EXTRACT =
---

Metrics That Signal Value

Here’s what forward-thinking consultants are tracking and presenting to drive global mental health decisions:

Financial ROI

Utilization

  • What to track: Percentage of eligible employees using services, broken down by region and service type
  • Why it matters: Demonstrates value beyond surface-level access

Equity & Experience

  • What to track: Session volume per user, time to first appointment, provider match rates
  • Why it matters: Highlights gaps in quality and consistency across regions

Operational Simplicity

  • What to track: Vendor consolidation and estimated administrative hours saved
  • Why it matters: Addresses HR’s resource constraints and reduces complexity

Modern Health, for example, provides employers with real-time data by country, user type, and engagement level. Consultants can use this data to challenge assumptions—like attributing low engagement solely to stigma—and proactively design for better uptake by prioritizing local language access, cultural relevance, and identity-aligned care.

Global Well-Being Demand Comparisons

Cultural expectations, system gaps, and provider fragmentation vary significantly across regions. Regional needs, shaped by cultural expectations, system gaps, and provider availability, must inform solution design. Region-specific examples include: 

Asia Pacific

Growth and Visibility: Digital mental health demand is rising rapidly; In 2024, nearly 70% employers in the region integrated well-being into their talent strategies. 

Navigating Stigma: In countries where stigma continues suppresses demand, indirect metrics like absenteeism can help surface needs, making localized content a valuable asset.

Latin America

Holistic Care Expectations: Eight out of 10 HR leaders in this region say employee well-being has become increasingly more important to their company in recent years.

---

INPUT DATA =
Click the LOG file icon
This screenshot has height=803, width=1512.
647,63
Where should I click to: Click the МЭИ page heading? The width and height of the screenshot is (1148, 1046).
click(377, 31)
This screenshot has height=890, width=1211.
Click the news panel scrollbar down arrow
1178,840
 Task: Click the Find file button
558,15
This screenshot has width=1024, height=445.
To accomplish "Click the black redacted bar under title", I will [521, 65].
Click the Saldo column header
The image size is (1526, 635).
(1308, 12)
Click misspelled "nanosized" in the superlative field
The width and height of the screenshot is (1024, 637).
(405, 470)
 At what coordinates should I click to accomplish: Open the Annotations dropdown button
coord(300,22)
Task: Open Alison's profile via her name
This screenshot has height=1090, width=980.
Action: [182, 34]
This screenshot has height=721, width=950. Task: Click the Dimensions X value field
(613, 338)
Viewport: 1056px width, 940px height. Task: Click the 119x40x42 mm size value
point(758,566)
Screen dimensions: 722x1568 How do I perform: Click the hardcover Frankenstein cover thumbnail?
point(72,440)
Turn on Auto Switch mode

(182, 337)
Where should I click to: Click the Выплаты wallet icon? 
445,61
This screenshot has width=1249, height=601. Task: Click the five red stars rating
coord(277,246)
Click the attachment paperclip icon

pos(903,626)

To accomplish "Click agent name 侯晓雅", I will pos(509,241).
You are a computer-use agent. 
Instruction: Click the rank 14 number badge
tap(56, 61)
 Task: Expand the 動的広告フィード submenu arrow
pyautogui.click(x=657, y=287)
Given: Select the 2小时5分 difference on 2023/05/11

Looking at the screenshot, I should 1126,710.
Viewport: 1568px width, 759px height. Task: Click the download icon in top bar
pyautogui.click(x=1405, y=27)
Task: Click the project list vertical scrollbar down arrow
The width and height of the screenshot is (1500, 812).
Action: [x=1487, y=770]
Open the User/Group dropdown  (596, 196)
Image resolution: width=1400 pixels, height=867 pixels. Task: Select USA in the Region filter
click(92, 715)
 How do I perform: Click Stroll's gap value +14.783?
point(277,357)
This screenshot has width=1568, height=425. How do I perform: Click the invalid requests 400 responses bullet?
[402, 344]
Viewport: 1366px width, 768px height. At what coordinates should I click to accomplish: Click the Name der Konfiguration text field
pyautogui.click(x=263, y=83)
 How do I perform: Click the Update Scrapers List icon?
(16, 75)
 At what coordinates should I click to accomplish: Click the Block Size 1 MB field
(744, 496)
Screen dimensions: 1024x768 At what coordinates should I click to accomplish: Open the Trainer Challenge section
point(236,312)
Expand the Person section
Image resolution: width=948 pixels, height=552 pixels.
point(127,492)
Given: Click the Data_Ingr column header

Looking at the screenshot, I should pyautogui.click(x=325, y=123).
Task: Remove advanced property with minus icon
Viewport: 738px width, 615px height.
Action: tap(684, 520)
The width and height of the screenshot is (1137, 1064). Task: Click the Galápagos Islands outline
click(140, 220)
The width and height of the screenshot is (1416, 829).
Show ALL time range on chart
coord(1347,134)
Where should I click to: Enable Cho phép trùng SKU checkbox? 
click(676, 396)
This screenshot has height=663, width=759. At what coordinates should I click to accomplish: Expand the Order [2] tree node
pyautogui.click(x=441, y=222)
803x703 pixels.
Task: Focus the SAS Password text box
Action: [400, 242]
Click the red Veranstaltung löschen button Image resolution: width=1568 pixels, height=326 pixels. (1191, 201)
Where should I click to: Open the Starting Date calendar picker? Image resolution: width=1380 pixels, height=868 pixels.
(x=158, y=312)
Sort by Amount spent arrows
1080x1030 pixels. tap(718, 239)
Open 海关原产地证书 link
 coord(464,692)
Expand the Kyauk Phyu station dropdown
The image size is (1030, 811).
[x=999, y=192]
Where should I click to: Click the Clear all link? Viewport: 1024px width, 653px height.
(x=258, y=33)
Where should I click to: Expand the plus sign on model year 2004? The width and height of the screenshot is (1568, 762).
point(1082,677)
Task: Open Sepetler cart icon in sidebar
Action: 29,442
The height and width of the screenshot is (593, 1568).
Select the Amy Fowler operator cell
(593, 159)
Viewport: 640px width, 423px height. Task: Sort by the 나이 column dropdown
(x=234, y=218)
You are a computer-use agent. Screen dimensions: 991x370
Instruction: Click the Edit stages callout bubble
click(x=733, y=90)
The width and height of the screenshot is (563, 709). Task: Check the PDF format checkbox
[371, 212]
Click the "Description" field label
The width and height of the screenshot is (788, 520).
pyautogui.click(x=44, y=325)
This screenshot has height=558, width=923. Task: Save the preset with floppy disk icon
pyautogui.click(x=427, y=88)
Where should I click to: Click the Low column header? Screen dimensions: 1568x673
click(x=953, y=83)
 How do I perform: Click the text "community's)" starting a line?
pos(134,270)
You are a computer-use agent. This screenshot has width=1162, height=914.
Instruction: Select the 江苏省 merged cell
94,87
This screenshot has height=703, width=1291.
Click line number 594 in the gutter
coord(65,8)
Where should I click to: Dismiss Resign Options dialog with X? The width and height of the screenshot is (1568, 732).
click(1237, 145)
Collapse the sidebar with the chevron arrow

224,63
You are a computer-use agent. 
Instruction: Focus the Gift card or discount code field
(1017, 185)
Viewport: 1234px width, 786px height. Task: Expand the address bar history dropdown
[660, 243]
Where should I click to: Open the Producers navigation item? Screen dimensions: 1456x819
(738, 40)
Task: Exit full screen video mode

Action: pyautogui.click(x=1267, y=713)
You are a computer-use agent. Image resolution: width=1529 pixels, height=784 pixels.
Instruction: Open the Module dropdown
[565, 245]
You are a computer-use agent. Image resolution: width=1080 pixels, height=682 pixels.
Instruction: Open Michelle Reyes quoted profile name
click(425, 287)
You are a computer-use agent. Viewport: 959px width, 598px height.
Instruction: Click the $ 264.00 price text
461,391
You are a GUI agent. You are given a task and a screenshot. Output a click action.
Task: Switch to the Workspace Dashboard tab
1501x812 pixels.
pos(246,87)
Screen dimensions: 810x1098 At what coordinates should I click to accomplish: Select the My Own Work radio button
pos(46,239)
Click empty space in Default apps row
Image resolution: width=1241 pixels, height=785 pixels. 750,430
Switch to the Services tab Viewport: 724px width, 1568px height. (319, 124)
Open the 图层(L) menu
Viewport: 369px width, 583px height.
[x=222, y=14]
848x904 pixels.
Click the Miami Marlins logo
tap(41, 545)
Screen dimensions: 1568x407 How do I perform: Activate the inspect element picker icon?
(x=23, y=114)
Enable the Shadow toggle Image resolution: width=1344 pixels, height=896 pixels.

---

YOUR TASK = Reproduce the full text on mental health metrics word for word, from its heading through its final sentence.

FINISHED EXERCISE =
Metrics That Signal Value

Here’s what forward-thinking consultants are tracking and presenting to drive global mental health decisions:

Financial ROI

Utilization

  • What to track: Percentage of eligible employees using services, broken down by region and service type
  • Why it matters: Demonstrates value beyond surface-level access

Equity & Experience

  • What to track: Session volume per user, time to first appointment, provider match rates
  • Why it matters: Highlights gaps in quality and consistency across regions

Operational Simplicity

  • What to track: Vendor consolidation and estimated administrative hours saved
  • Why it matters: Addresses HR’s resource constraints and reduces complexity

Modern Health, for example, provides employers with real-time data by country, user type, and engagement level. Consultants can use this data to challenge assumptions—like attributing low engagement solely to stigma—and proactively design for better uptake by prioritizing local language access, cultural relevance, and identity-aligned care.

Global Well-Being Demand Comparisons

Cultural expectations, system gaps, and provider fragmentation vary significantly across regions. Regional needs, shaped by cultural expectations, system gaps, and provider availability, must inform solution design. Region-specific examples include: 

Asia Pacific

Growth and Visibility: Digital mental health demand is rising rapidly; In 2024, nearly 70% employers in the region integrated well-being into their talent strategies. 

Navigating Stigma: In countries where stigma continues suppresses demand, indirect metrics like absenteeism can help surface needs, making localized content a valuable asset.

Latin America

Holistic Care Expectations: Eight out of 10 HR leaders in this region say employee well-being has become increasingly more important to their company in recent years.